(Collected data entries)

···

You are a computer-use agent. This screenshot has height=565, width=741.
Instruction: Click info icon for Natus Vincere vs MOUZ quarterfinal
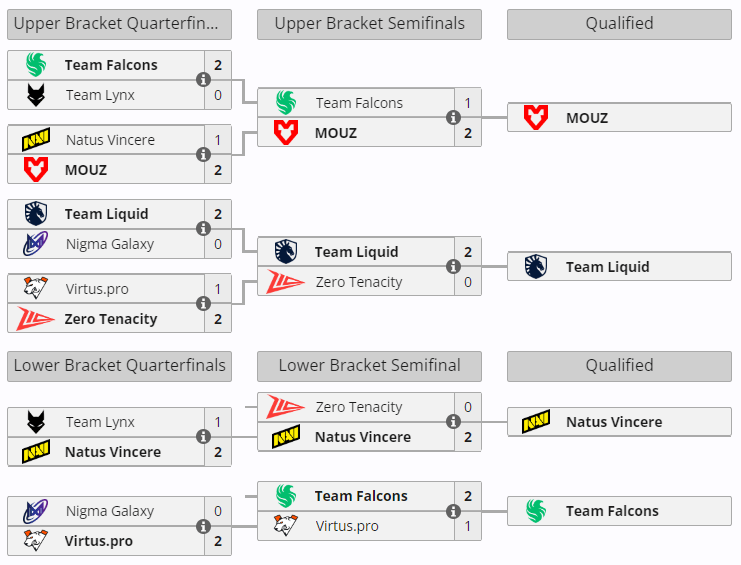tap(204, 155)
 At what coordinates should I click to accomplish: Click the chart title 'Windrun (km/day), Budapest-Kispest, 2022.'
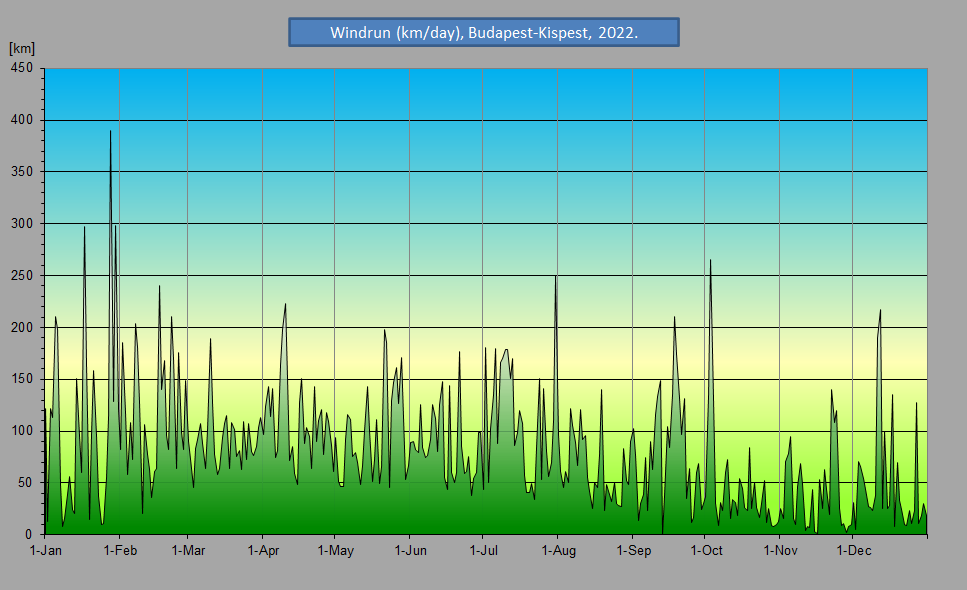tap(483, 32)
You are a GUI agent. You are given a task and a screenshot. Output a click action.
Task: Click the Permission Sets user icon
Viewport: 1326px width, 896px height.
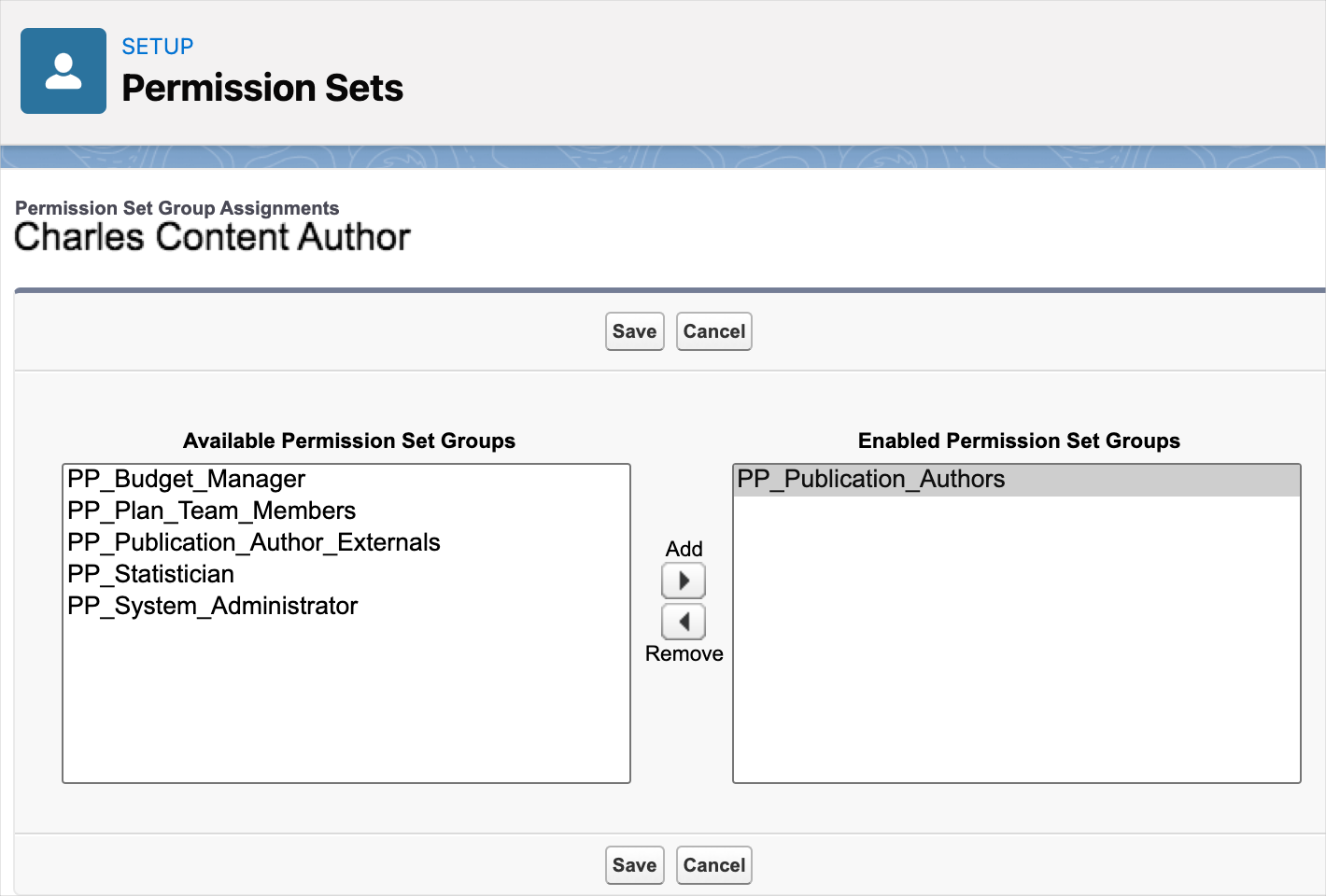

···

## EXERCISE INSTRUCTIONS
From the first line to the last, set down the data exactly, without the pictures.

## SOLUTION
You are a computer-use agent. This screenshot has height=565, width=741.
Instruction: Click info icon for Natus Vincere vs MOUZ quarterfinal
tap(204, 155)
 At what coordinates should I click to accomplish: Click the chart title 'Windrun (km/day), Budapest-Kispest, 2022.'
tap(483, 32)
You are a GUI agent. You are given a task and a screenshot. Output a click action.
Task: Click the Permission Sets user icon
Viewport: 1326px width, 896px height.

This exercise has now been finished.